Document passage:
Coming Down the Pike: No shortfall for port drayage trucking

LTL carrier blog
LTL trucking remains robust

LONG BEACH, August 2 – Port drayage trucking remains strong despite concerns over declining container shipping rates for ocean carriers in the transpacific trade lane as cargo volumes remain high along the supply chain.

Indeed, the continuing inflow of cargo is boosting not only the port drayage industry that handles imports, but also the less than truckload segment that is now feeding a newly emerging market of “secondary sales”.

According to the Journal of Commerce, there is a disconnect between “Asia imports that hit a record for June, and retailer forecasts of near-record imports in the second half of the year” and falling ocean carrier rates.   

The paper cited maritime shipping consultant Drewry which said the Shanghai to Los Angeles spot rate last week stood at $7,280 per forty-foot shipping container, or feu. 

That was down from $10,520 per feu on January 1, and represents a decline of 28%, suggesting that demand for containers also must be falling. But there is no sign of that happening just yet.

No dip in demand

Cargomatic head of strategy Weston LaBar said that generally the big-box retailers that sell a wide variety of household products that consumers need have not reduced orders and continue to re-stock their inventories.

“We haven’t seen any dip due to a change in orders,” LaBar told JOC. “There are still certain commodities that people want.”

That view is supported by recent reports saying that US retailers are actually “struggling” to find space to store the flood of goods that have swamped warehouses and weighed on their balance sheets.

“Warehouse owners say more retailers are looking to add storage capacity, both for goods now reaching their networks of stores and distribution centers and as they prepare to keep more inventory on hand long-term to guard against stock-outs,” The Wall Street Journal reported on August 2.

The paper said that “inbound shipments are stacking up at seaport docks, filling up warehouses near gateways and clogging distribution networks across the US” and there appears to be no sign of that stopping. 

In an earlier report, the paper quoted Griff Lynch, executive director of the Georgia Ports Authority, which operates the Savannah port, as saying that “We’ve more than doubled the demand that we had in pre-pandemic on the import side.”

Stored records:
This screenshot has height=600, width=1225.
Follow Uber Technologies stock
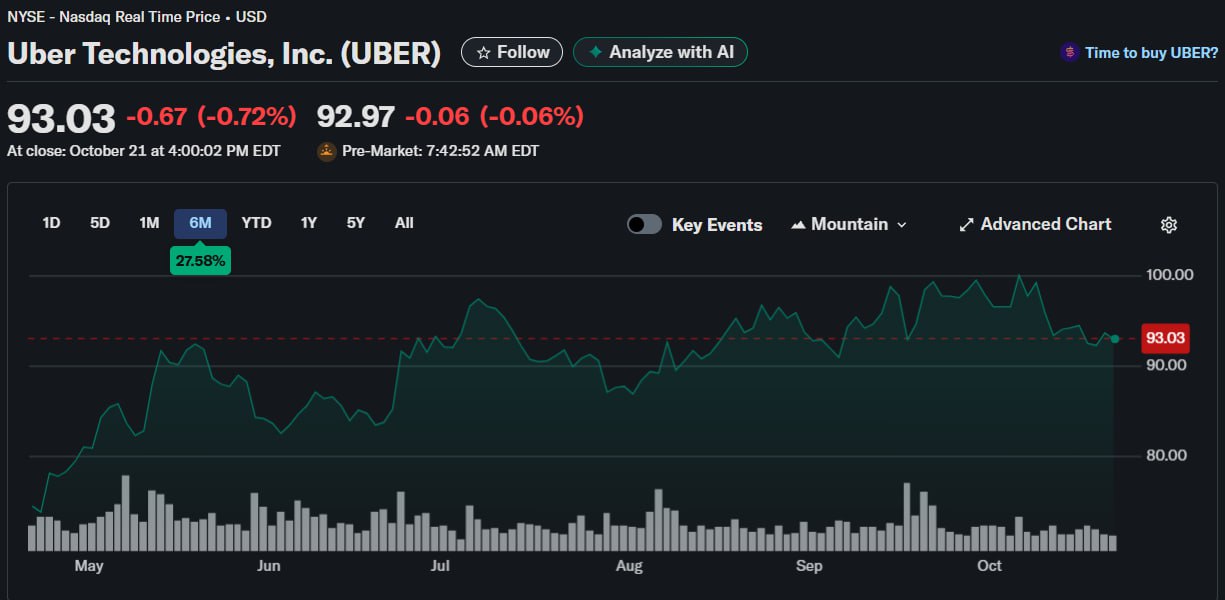click(512, 52)

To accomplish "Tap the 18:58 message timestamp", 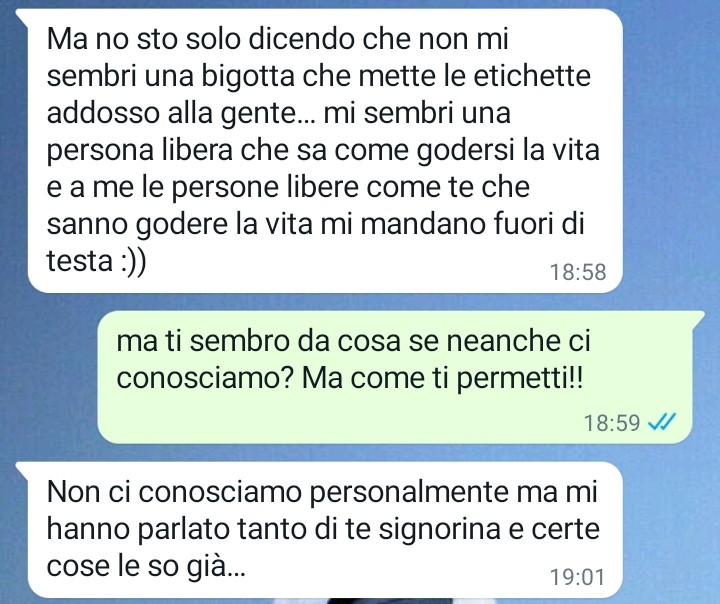I will [x=578, y=272].
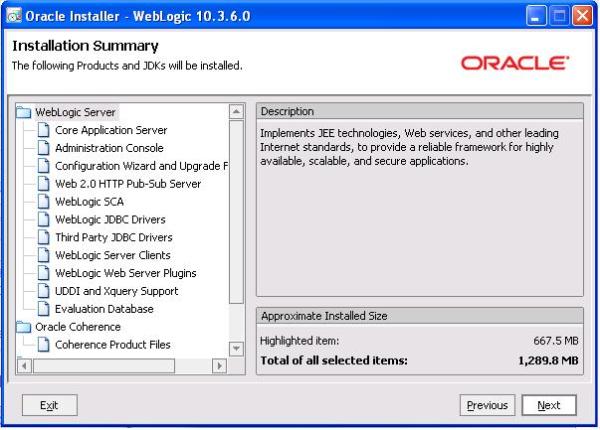Click the Core Application Server document icon
The image size is (600, 430).
point(44,130)
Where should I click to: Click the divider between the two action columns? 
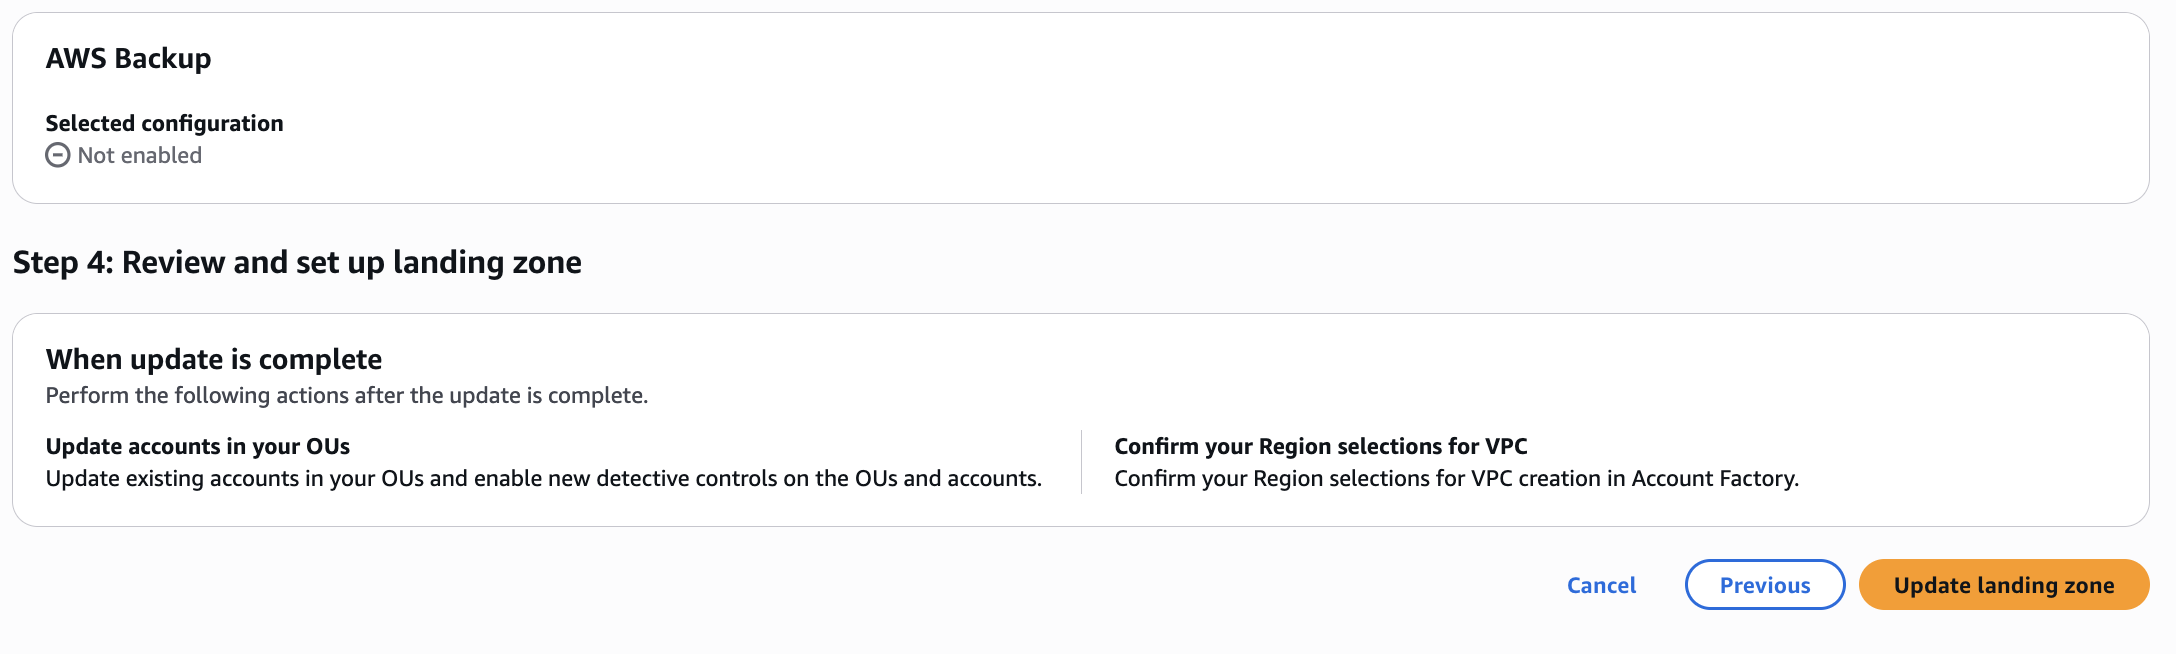coord(1080,460)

Task instructions:
Pick up the article on port drayage trucking above and continue it from its last sentence.

Written response:
The emergence of ‘secondary market sales’

Setting aside the glut of incoming cargo, which represents continued demand for port drayage trucking, there is the added flow of goods that people bought during the pandemic — often online — and then returned. 

In 2021, shoppers returned an average of 16.6% of their purchases, up from 10.6% in 2020 and more than double the rate in 2019, according to an analysis by the National Retail Federation, which represents US retailers, and Appriss Retail, a software and analytics firm.

“It’s unprecedented,” Chuck Johnston, told The New York Times. “I have never seen the pressure in terms of excess inventory as I am seeing right now,” said Johnston, chief strategy officer at goTRG, a firm which helps retailers manage returns.

But this pressure represents new opportunities, too, according to a report by goTRG issued in May, which said that “58% of consumers, especially Gen X, Millennials, and Gen Z, are planning to reduce spending over the next 12 months, creating an opportunity for secondary market sales.” 

Those secondary market sales are essential in the current economic environment where retailers, now in need of space for more incoming cargo, are looking for new outlets.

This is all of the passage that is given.